The rationale and design of the RISC study have been described previously (23). In brief, clinically healthy study participants aged 30 to 60 years were recruited from 19 study centers in 14 European countries. Exclusion criteria included prevalent cardiovascular disease and treatment for obesity, arterial hypertension, lipid disorders, or diabetes. Further exclusion criteria were systolic/diastolic blood pressure ≥140/90 mmHg, fasting plasma glucose ≥7.0 mmol/L, 2-h plasma glucose ≥11.1 mmol/L, total cholesterol ≥7.8 mmol/L, or triglycerides ≥4.6 mmol/L. Using a standardized protocol, the baseline assessments included anthropometric and blood pressure measurement, resting electrocardiogram, collection of spot urine samples, fasting blood sampling, oral glucose tolerance test (OGTT), hyperinsulinemic–euglycemic clamp, ultrasound measurement of carotid intima-media thickness (IMT), lifestyle and medical history questionnaires, and assessment of physical activity by the use of an accelerometer. Except for the hyperinsulinemic–euglycemic clamp and the accelerometer monitoring, these examinations as well as most baseline laboratory measurements were repeated after a 3-year follow-up period. In total, more than 1,500 study participants were examined at baseline. Data on urinary albumin-to-creatinine ratio (UACR) were available in 1,415 of these study participants who were thus included in the present work. Follow-up analyses were performed in a subgroup of 852 subjects with available UACR data at the 3-year follow-up examination.

The RISC study complies with the Declaration of Helsinki, and ethical approval was obtained by the local ethics committees. All participants gave written informed consent prior to study inclusion.

Laboratory measurements have been previously described in detail and were performed centrally (23–26). Early morning spot urine samples were obtained for measurements of the UACR. UACR was determined on two separate days, and the mean was recorded. Urine albumin was analyzed by using microalbumin antiserum for Beckman Array systems on a Beckman Array 360 protein analyzer. When albuminuria was under the detection limit of the assay (2 mg/L), the value was set to zero. The interassay coefficient of variation was 5.0%. Urine creatinine was measured by using the Jaffé creatinine reagent (Roche) on a modular P system (Roche) with an interassay coefficient of variation <2.0%. Albuminuria was classified according to UACR (in milligrams per gram) into optimal (≤5), intermediate normal (>5.0 to 9.9), high normal (10.0 to 29.9), microalbuminuria (30 to 300), and macroalbuminuria (>300; to convert milligrams per gram to milligrams per millimole, multiply by 0.113).

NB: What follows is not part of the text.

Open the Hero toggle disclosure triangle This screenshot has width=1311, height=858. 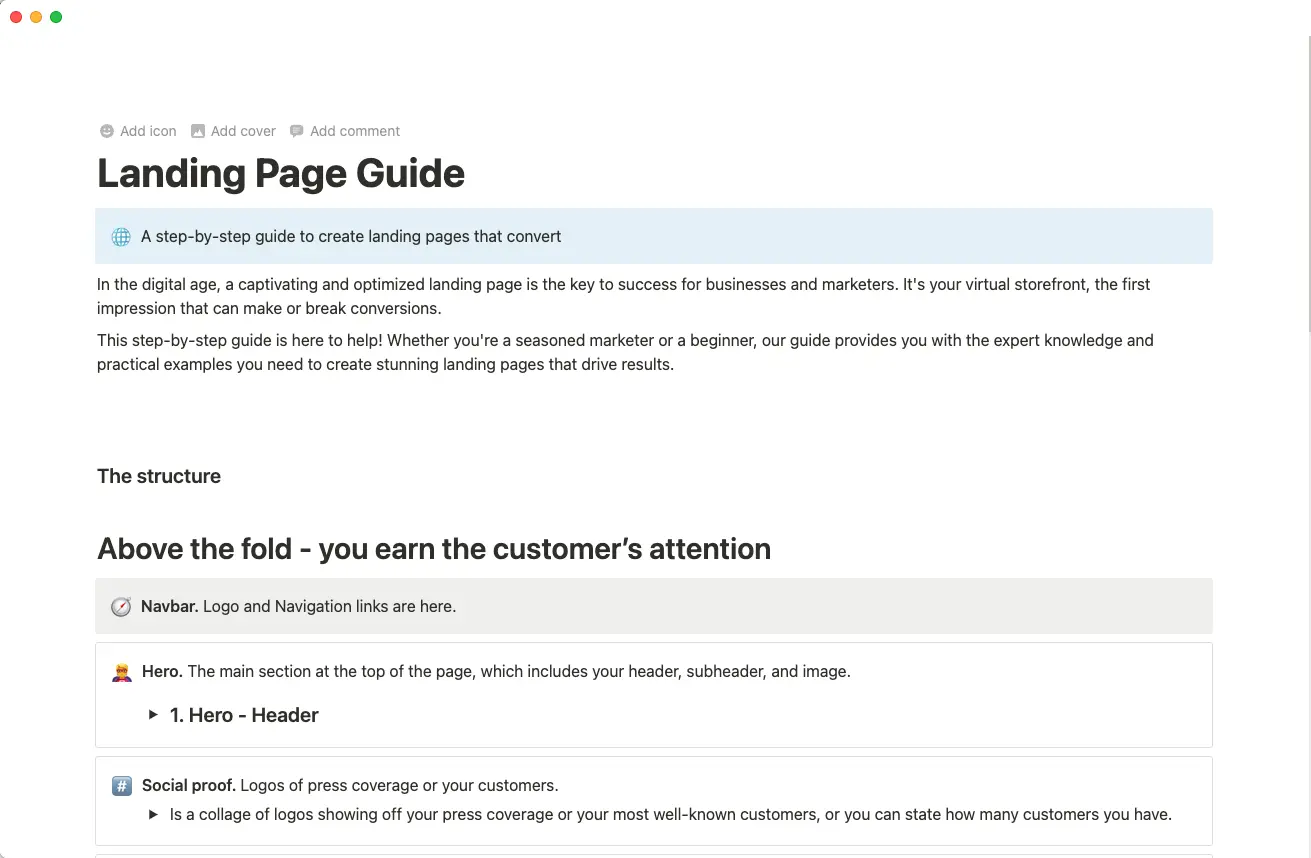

This classification is based on previous surveys, including large meta-analyses showing that UACR, even within the normal range, is gradually associated with increased mortality and cardiovascular disease risk (2,27).

A 2-h hyperinsulinemic–euglycemic clamp was performed to directly assess insulin sensitivity. The basic concept of this technique is that, in the hyperinsulinemic state, hepatic glucose production is suppressed so that the glucose infusion rate should be equal to the glucose disposal rate (i.e., the M value) (28,29). Under a continuous insulin infusion rate of 240 pmol/min/m², a variable dextrose infusion was adjusted every 5 to 10 min to maintain a target plasma glucose concentration between 4.5 and 5.5 mmol/L. Stable isotope glucose tracer was infused to allow estimation of basal and end of clamp hepatic glucose production. The M value was averaged over the last 40 min of the clamp and normalized by the fat-free mass (28,29). Insulin sensitivity was assessed as the ratio of this M value to the mean plasma insulin concentration during the final 40 min of the clamp (M/I) (28,29).

OGTT-based insulin sensitivity (OGIS) was calculated as described by Mari et al. (30). This is an indirect measurement of insulin sensitivity, and it is an estimate of the glucose clearance during the hyperinsulinemic–euglycemic clamp (30). The homeostasis model assessment of insulin resistance (HOMA-IR) was calculated as fasting glucose (millimoles per liter) × fasting insulin (milliunits per liter) divided by 22.5. This surrogate index of insulin resistance reflects primarily hepatic insulin sensitivity/resistance, while the M/I value is a direct measure of whole body glucose disposal under conditions of a hyperinsulinemic state, with subsequently suppressed hepatic glucose production (28,29).

Clinical and biochemical characteristics at baseline and at follow-up are presented according to the following UACR categories: ≤5, >5 to 9.9, 10 to 29.9, and ≥30 mg/g. Depending on the distribution of continuous variables, data are either presented as means with SD (normally distributed variables) or as medians with interquartile ranges (skewed variables). Categorical data are presented as percentages. Variables following a non-normal distribution were log(e) transformed before use in parametric statistical analyses. Group differences were analyzed by either ANOVA (with P for trend) or χ² test (with P for linear by linear trend), and Fisher exact test was used for cases when the number of observations within one cell was below five. These analyses were performed at both study visits to evaluate whether associations between UACR and cardiovascular risk factors are modified due to changing cardiovascular risk patterns from baseline to the 3-year follow-up examination.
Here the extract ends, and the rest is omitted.